While in opposition Hipkins could have launched an attack on National’s handling of early childhood education, focusing on any number of problems, for example:
- Large class size / and the burgeoning growth of mega ECE centres to the cost of small home-like centres and community-run centres.
- The Ministry of Education’s repeated refusal of requests for transparency in its handling and reporting of complaints against services and inadequate checking of ECE standards and the Minister of Education’s implicit support of this.
- The Minister of Education’s total lack of interest in addressing gender issues in the ECE workforce and the Ministry of Education lying about why it is doing nothing.
- The Minister’s hands-off approach to issues impacting on teachers’ work conditions in kindergartens when the government has a responsibility for this under the State Sector Act.
In opposition Hipkins could have held National strongly to account and made ECE a big issue in Election 2017. But he didn’t .
The story is told by media releases over the past 3 years.
March 23rd – Endorsed NZEI’s ‘Have a Heart’ campaign, and stated that under Labour ECE would be properly funded and all teachers would be qualified and registered.
July 14th – Outlined Labour’s policy for ECE (press release by Andrew Little)
No media releases by Hipkins on ECE
Oct 12th – Expressed opposition to the government funding of Home-Based ECE – nannies and au pairs. (Yet in 2007 it was Helen Clark and Steve Mahary who announced the start of 20 Hours Free ECE with the funding to include Home-based ECE unqualified nannies supervised by a registered teacher/ coordinator).
Oct 15th – Used the pending teacher redundancies at Wellington kindergartens as a basis to argue that National was underfunding ECE.
Oct 20th – Used the increase in the number of Ministry of Education recorded complaints against ECE services to argue that National was underfunding ECE, affecting the employment of qualified teachers.
Nov 3rd – Stated Labour’s commitment to restore funding to service providers for the 100% qualified teacher funding band.
Nov 13th – Called the independence of ERO in question after a newspaper reporter claimed that the Ministry of Education had input into a report on ECE before ERO released it.
In 2014 Hipkins was invited to address the 8th National Summit on Men in EC Teaching in Wellington hosted by ChildForum on behalf of EC-Menz Inc. He spoke eloquently and connected well with the delegates and with the issues. However, Hipkins is yet to take any action to help move the issue of gender-balance in ECE forward.
And now …
It could be quite a different story now that Hipkins is Education Minister. And, as a Dad now of a growing toddler Hipkins may have a different perspective on ECE.
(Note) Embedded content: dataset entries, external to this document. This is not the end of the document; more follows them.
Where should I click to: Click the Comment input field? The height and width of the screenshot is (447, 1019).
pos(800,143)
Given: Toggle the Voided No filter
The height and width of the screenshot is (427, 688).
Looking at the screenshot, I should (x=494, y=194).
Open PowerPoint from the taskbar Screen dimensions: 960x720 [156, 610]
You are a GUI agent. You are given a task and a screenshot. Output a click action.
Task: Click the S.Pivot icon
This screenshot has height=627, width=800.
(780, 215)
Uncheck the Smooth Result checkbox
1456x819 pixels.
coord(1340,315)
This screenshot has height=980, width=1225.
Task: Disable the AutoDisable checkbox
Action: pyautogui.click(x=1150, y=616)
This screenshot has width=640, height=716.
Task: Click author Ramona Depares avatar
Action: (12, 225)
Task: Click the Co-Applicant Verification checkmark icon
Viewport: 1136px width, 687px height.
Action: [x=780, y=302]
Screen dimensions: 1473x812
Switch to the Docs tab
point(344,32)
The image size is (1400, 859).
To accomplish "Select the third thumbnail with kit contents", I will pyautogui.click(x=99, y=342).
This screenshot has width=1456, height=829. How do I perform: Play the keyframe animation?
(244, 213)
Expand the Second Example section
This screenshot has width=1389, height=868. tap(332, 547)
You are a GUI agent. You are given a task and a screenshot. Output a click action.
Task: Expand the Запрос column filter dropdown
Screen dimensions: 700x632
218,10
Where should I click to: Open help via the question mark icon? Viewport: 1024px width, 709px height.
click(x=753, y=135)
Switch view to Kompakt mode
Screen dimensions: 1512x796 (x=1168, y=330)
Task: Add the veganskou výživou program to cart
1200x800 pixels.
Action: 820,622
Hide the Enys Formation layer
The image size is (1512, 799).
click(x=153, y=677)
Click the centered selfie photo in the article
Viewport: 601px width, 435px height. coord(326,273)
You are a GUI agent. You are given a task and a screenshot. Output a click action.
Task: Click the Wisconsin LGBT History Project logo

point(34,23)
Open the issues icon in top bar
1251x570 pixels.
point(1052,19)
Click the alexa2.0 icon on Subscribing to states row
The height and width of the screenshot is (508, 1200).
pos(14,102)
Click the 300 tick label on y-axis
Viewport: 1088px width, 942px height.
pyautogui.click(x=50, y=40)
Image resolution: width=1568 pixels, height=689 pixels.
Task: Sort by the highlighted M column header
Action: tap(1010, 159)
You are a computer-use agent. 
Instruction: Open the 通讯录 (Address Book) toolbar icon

Perhaps he will take a leaf out of Trevor Mallard’s book and bring about fundamental changes in ECE (rather than only restoring what Mallard put in place)?
ECE was not included on Labour’s list of priorities for the first 100 days. Labour’s ECE election policy platform for ECE had a narrow focus on restoring the funding band for ECE providers that employ 80 – 100% qualified and certificated teachers and on requiring all centres to have 80% qualified teachers – which nearly all teacher-led centres already have in any case.